### Assigned task
Here are some entries; quote each one exactly.
________
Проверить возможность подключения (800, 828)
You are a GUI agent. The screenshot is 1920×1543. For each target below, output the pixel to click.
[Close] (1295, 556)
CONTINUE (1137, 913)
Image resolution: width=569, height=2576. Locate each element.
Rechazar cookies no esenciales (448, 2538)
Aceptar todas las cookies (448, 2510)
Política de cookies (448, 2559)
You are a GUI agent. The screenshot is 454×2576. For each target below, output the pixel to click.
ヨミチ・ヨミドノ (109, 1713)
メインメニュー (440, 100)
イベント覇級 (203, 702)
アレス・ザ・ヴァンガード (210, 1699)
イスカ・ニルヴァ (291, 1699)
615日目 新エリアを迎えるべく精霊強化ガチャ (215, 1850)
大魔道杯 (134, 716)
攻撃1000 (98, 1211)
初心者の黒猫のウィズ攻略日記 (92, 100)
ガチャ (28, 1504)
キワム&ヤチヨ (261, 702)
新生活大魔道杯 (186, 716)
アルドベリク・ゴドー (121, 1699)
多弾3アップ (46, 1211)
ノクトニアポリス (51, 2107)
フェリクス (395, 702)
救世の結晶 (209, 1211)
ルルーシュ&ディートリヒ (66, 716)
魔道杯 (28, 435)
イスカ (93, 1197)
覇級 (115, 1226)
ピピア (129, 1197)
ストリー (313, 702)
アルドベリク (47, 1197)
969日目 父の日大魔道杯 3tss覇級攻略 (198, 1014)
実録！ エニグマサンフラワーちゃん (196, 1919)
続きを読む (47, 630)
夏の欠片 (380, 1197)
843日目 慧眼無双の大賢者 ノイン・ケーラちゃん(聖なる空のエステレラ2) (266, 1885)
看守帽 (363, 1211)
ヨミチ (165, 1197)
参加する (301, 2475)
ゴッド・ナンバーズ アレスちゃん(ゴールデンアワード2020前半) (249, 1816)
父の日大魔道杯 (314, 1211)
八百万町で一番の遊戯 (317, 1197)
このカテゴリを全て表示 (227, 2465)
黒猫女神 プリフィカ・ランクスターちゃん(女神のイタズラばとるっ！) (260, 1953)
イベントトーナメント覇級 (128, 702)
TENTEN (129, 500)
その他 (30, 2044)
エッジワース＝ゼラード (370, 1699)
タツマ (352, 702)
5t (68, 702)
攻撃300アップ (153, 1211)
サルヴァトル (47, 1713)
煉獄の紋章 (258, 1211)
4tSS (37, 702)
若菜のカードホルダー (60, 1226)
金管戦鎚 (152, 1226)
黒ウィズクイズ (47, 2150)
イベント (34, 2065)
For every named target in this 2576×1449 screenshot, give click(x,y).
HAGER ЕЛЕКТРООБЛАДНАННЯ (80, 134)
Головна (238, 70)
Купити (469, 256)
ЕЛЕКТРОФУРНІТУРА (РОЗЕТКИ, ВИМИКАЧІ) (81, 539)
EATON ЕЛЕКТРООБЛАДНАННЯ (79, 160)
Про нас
________
### Reply to the task
Проверить возможность подключения (800, 828)
You are a GUI agent. The screenshot is 1920×1543. For each target below, output the pixel to click.
[Close] (1295, 556)
CONTINUE (1137, 913)
Image resolution: width=569, height=2576. Locate each element.
Rechazar cookies no esenciales (448, 2538)
Aceptar todas las cookies (448, 2510)
Política de cookies (448, 2559)
You are a GUI agent. The screenshot is 454×2576. For each target below, output the pixel to click.
ヨミチ・ヨミドノ (109, 1713)
メインメニュー (440, 100)
イベント覇級 (203, 702)
アレス・ザ・ヴァンガード (210, 1699)
イスカ・ニルヴァ (291, 1699)
615日目 新エリアを迎えるべく精霊強化ガチャ (215, 1850)
大魔道杯 (134, 716)
攻撃1000 (98, 1211)
初心者の黒猫のウィズ攻略日記 (92, 100)
ガチャ (28, 1504)
キワム&ヤチヨ (261, 702)
新生活大魔道杯 (186, 716)
アルドベリク・ゴドー (121, 1699)
多弾3アップ (46, 1211)
ノクトニアポリス (51, 2107)
フェリクス (395, 702)
救世の結晶 (209, 1211)
ルルーシュ&ディートリヒ (66, 716)
魔道杯 (28, 435)
イスカ (93, 1197)
覇級 (115, 1226)
ピピア (129, 1197)
ストリー (313, 702)
アルドベリク (47, 1197)
969日目 父の日大魔道杯 3tss覇級攻略 (198, 1014)
実録！ エニグマサンフラワーちゃん (196, 1919)
続きを読む (47, 630)
夏の欠片 (380, 1197)
843日目 慧眼無双の大賢者 ノイン・ケーラちゃん(聖なる空のエステレラ2) (266, 1885)
看守帽 (363, 1211)
ヨミチ (165, 1197)
参加する (301, 2475)
ゴッド・ナンバーズ アレスちゃん(ゴールデンアワード2020前半) (249, 1816)
父の日大魔道杯 (314, 1211)
八百万町で一番の遊戯 (317, 1197)
このカテゴリを全て表示 (227, 2465)
黒猫女神 プリフィカ・ランクスターちゃん(女神のイタズラばとるっ！) (260, 1953)
イベントトーナメント覇級 (128, 702)
TENTEN (129, 500)
その他 (30, 2044)
エッジワース＝ゼラード (370, 1699)
タツマ (352, 702)
5t (68, 702)
攻撃300アップ (153, 1211)
サルヴァトル (47, 1713)
煉獄の紋章 (258, 1211)
4tSS (37, 702)
若菜のカードホルダー (60, 1226)
金管戦鎚 (152, 1226)
黒ウィズクイズ (47, 2150)
イベント (34, 2065)
For every named target in this 2576×1449 screenshot, give click(x,y).
HAGER ЕЛЕКТРООБЛАДНАННЯ (80, 134)
Головна (238, 70)
Купити (469, 256)
ЕЛЕКТРОФУРНІТУРА (РОЗЕТКИ, ВИМИКАЧІ) (81, 539)
EATON ЕЛЕКТРООБЛАДНАННЯ (79, 160)
Про нас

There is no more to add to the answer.